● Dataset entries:
────
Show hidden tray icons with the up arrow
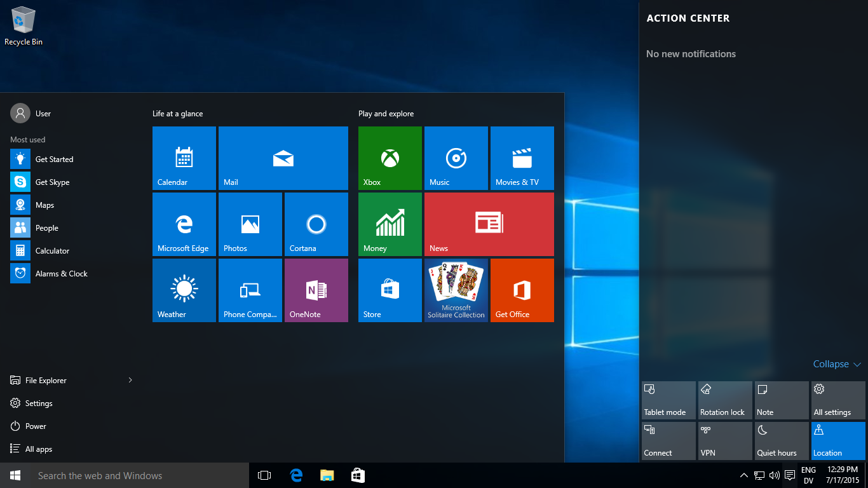 [x=743, y=475]
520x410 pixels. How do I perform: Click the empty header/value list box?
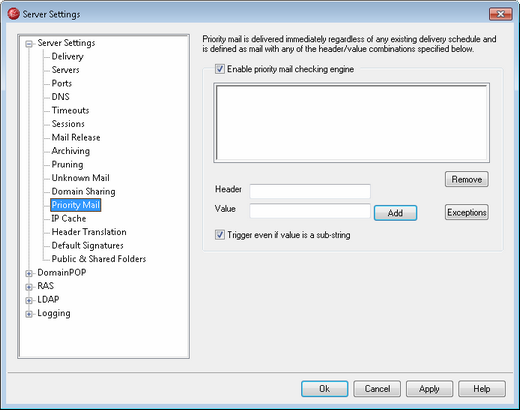[352, 123]
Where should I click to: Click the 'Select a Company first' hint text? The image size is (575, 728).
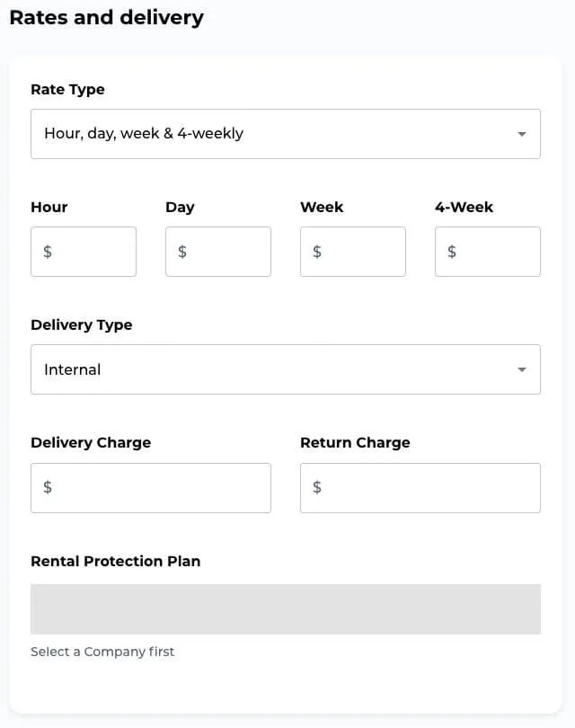coord(102,651)
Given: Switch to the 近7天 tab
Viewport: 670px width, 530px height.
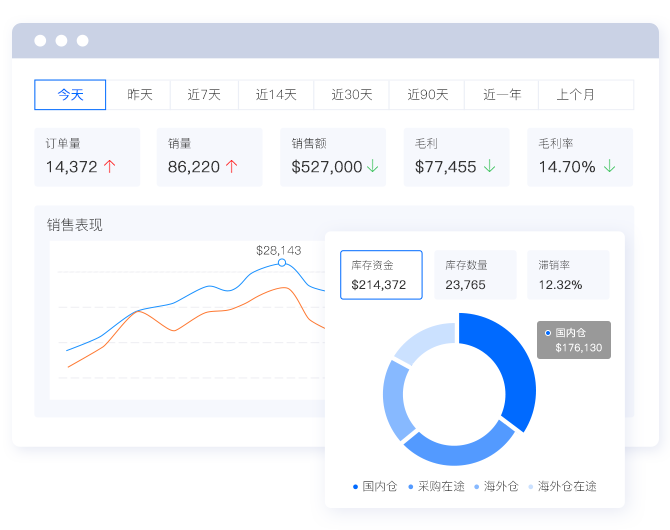Looking at the screenshot, I should pyautogui.click(x=203, y=95).
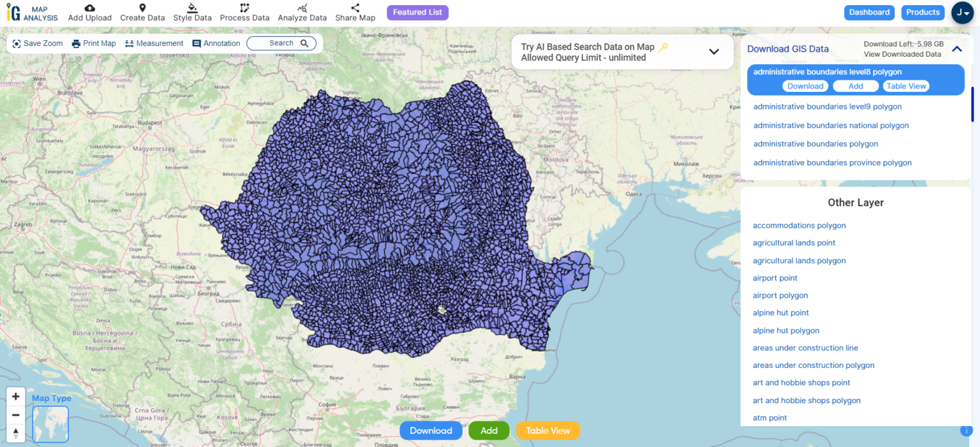Collapse the Download GIS Data panel
Screen dimensions: 980x447
(956, 49)
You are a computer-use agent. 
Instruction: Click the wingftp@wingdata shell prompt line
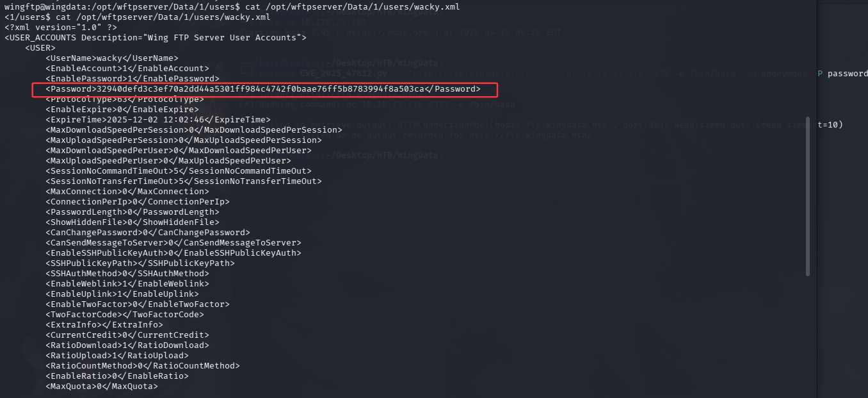230,7
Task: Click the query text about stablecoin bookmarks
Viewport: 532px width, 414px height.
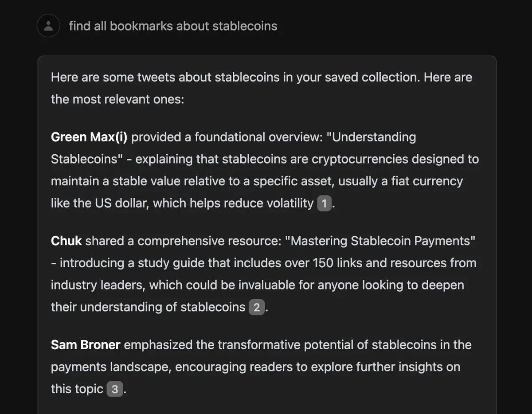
────
● Task description:
Could you write out, word for word, the lines from the one containing "520x410 pixels. How" through the last line of the records, leaving out the pictures?

● Response to the task:
520x410 pixels. How do I perform: Click the empty header/value list box?
[352, 123]
Where should I click to: Click the 'Select a Company first' hint text? The image size is (575, 728).
coord(102,651)
Given: Switch to the 近7天 tab
Viewport: 670px width, 530px height.
Looking at the screenshot, I should pyautogui.click(x=203, y=95).
Collapse the Download GIS Data panel
Screen dimensions: 980x447
(956, 49)
You are a computer-use agent. 
Instruction: Click the wingftp@wingdata shell prompt line
230,7
Task: Click the query text about stablecoin bookmarks
Viewport: 532px width, 414px height.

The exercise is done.